EXERCISE: Take the entries that follow and return exactly the lines from the one holding "You are a computer-use agent. Viewport: 600px" through the one holding "The height and width of the screenshot is (884, 1372).", both included. Nothing else is needed.

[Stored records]
■ ■ ■ ■ ■
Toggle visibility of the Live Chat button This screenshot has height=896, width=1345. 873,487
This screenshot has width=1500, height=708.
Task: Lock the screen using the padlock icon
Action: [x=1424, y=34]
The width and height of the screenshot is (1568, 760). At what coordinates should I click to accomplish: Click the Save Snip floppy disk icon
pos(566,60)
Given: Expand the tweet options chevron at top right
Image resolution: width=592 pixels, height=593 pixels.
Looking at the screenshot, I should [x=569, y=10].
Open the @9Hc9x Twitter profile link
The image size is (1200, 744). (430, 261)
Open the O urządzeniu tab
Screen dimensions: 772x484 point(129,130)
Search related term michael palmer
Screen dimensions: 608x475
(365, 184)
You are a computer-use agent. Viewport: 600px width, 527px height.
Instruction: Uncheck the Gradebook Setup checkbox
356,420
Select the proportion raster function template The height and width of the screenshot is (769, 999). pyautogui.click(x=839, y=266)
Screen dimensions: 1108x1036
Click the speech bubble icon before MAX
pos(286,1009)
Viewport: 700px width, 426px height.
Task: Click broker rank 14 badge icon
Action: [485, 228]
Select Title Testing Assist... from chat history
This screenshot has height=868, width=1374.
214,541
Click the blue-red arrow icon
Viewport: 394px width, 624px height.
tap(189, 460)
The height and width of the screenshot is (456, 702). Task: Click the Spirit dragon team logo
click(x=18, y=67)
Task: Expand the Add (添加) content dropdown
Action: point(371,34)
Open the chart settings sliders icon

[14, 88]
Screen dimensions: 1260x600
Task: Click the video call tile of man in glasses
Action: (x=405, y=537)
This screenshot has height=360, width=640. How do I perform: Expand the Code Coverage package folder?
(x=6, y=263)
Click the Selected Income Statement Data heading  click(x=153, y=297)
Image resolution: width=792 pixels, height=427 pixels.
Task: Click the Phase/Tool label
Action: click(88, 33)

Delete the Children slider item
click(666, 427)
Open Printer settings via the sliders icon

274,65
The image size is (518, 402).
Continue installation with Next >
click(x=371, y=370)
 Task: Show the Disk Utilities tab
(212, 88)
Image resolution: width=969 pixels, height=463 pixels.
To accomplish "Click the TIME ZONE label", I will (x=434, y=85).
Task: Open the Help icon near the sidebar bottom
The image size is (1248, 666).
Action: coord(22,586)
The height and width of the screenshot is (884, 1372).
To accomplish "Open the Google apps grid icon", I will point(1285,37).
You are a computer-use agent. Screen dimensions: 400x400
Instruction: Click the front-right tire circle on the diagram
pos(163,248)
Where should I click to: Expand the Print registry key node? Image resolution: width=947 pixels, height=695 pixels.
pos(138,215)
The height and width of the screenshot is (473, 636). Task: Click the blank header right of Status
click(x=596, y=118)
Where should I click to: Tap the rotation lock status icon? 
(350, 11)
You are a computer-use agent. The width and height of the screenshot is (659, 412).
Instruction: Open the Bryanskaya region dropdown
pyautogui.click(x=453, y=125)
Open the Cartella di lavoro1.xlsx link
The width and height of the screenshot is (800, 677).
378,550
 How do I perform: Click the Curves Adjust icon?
■ ■ ■ ■ ■
EXERCISE RESULT:
You are a computer-use agent. Viewport: 600px width, 527px height.
Instruction: Uncheck the Gradebook Setup checkbox
356,420
Select the proportion raster function template The height and width of the screenshot is (769, 999). pyautogui.click(x=839, y=266)
Screen dimensions: 1108x1036
Click the speech bubble icon before MAX
pos(286,1009)
Viewport: 700px width, 426px height.
Task: Click broker rank 14 badge icon
Action: [485, 228]
Select Title Testing Assist... from chat history
This screenshot has height=868, width=1374.
214,541
Click the blue-red arrow icon
Viewport: 394px width, 624px height.
tap(189, 460)
The height and width of the screenshot is (456, 702). Task: Click the Spirit dragon team logo
click(x=18, y=67)
Task: Expand the Add (添加) content dropdown
Action: point(371,34)
Open the chart settings sliders icon

[14, 88]
Screen dimensions: 1260x600
Task: Click the video call tile of man in glasses
Action: (x=405, y=537)
This screenshot has height=360, width=640. How do I perform: Expand the Code Coverage package folder?
(x=6, y=263)
Click the Selected Income Statement Data heading  click(x=153, y=297)
Image resolution: width=792 pixels, height=427 pixels.
Task: Click the Phase/Tool label
Action: click(88, 33)

Delete the Children slider item
click(666, 427)
Open Printer settings via the sliders icon

274,65
The image size is (518, 402).
Continue installation with Next >
click(x=371, y=370)
 Task: Show the Disk Utilities tab
(212, 88)
Image resolution: width=969 pixels, height=463 pixels.
To accomplish "Click the TIME ZONE label", I will (x=434, y=85).
Task: Open the Help icon near the sidebar bottom
The image size is (1248, 666).
Action: coord(22,586)
The height and width of the screenshot is (884, 1372).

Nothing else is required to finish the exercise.